If the mysterious person was indeed female, her burial on the peninsula would be a first. Still, that doesn’t necessarily mean she inhabited Athos in life—and even if she did, she wouldn’t have been the only one to break the monks’ ban.
Over the years, a small handful of women have grudgingly been granted access to the peninsula, albeit under only the most extraordinary of circumstances. Most famous, perhaps, was Empress Jelena, wife of the 14th-century Serbian emperor Stefan Dušan, who made numerous donations to Mount Athos’ monasteries. According to legend, Jelena was permitted to visit Athos but barred from making contact with Athonite soil for fear of offending the clergy: Carpets were placed in all the rooms in which she tread, and where the ground was bare, she was carried.

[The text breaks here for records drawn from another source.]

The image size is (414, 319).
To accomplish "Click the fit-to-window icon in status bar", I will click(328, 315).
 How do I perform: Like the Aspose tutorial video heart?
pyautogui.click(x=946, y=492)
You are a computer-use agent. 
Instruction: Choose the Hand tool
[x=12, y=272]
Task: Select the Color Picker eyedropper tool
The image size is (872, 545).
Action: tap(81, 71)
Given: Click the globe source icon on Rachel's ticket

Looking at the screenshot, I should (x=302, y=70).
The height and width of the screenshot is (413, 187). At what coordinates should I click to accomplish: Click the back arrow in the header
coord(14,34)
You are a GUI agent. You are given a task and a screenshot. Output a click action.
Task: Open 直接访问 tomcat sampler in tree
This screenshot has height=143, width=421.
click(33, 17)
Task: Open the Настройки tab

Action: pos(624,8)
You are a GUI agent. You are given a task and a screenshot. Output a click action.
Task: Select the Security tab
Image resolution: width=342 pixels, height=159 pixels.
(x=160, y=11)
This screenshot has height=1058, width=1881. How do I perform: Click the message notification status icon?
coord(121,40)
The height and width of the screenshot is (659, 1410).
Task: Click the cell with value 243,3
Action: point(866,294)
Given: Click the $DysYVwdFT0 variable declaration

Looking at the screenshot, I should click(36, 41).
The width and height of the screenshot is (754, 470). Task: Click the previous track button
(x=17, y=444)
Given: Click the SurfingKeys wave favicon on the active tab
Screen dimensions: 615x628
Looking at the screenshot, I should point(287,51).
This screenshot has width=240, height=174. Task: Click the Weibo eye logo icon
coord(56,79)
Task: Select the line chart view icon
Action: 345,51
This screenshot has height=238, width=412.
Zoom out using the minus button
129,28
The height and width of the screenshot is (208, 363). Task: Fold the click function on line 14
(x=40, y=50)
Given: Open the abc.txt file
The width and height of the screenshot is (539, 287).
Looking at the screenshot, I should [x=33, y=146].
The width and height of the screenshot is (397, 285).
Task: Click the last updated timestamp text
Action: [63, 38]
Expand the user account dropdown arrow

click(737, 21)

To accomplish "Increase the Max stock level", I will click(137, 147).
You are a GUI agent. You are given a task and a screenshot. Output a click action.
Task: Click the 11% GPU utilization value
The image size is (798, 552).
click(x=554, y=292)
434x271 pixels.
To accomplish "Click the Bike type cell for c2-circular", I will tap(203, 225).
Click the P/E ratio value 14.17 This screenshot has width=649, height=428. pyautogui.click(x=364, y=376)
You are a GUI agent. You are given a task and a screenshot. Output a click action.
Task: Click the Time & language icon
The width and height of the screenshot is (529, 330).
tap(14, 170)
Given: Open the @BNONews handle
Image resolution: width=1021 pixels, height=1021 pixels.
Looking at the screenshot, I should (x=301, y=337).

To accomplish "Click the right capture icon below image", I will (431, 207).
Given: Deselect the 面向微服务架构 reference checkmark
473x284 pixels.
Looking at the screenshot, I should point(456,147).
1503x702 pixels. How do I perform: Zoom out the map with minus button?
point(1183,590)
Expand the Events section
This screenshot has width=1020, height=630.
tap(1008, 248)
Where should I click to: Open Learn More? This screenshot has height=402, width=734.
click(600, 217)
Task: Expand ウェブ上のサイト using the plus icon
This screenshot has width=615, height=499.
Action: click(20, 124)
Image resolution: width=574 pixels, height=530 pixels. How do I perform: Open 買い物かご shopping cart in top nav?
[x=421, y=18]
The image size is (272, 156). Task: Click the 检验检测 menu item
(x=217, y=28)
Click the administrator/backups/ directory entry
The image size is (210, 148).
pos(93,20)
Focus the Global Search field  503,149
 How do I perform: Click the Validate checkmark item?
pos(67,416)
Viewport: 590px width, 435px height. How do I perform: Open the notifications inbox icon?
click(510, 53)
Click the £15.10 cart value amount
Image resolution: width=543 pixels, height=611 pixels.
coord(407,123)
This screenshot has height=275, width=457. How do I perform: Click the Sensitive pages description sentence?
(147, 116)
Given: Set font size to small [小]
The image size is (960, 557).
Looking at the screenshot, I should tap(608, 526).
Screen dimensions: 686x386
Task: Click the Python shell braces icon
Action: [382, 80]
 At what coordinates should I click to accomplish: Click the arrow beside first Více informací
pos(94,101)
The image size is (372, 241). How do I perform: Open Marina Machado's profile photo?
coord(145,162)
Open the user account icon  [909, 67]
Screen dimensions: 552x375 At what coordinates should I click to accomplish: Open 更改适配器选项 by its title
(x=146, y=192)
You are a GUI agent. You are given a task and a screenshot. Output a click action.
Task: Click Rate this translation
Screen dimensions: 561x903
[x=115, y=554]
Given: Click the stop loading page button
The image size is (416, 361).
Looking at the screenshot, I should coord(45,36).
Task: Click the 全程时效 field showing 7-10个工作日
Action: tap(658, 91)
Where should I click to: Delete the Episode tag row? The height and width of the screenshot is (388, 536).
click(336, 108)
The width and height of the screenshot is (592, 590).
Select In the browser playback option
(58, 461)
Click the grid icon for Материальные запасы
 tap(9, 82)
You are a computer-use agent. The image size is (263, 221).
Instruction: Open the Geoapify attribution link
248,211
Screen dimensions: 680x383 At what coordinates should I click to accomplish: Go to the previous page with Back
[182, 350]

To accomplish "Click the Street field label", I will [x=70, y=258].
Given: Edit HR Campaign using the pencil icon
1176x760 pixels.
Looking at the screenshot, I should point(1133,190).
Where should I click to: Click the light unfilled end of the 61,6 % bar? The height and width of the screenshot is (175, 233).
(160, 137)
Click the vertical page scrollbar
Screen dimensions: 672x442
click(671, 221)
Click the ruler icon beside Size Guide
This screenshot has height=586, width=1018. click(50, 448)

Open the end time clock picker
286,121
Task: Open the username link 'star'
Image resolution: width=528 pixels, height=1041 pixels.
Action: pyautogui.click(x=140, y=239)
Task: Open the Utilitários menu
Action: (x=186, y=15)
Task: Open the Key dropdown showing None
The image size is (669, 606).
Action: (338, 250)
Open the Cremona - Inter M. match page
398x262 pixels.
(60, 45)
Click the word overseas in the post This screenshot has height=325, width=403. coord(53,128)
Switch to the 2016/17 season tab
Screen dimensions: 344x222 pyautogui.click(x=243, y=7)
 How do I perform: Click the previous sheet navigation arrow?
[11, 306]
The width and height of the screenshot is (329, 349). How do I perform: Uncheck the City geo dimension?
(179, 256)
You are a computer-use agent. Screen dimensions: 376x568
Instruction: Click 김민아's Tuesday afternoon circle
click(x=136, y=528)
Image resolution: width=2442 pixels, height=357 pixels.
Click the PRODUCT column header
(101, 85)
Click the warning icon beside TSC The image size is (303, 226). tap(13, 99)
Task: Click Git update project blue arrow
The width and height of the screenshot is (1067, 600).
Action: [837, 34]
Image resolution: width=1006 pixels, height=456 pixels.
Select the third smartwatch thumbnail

Other women have snuck their way onto the sanctuary’s shores—occasionally by cross-dressing, according to BBC News. In 1953, a Greek newspaper reported that a 22-year-old woman named Maria Poimenidou had “breached” Mount Athos, adopting masculine attire to fulfill her “flaming desire to see in person what manner of life the monks led.” Poimenidou’s stay lasted only three days, but her scandalous sojourn quickly prompted Greece to pass a law instating a year-long imprisonment as punishment for any women who attempted to follow suit.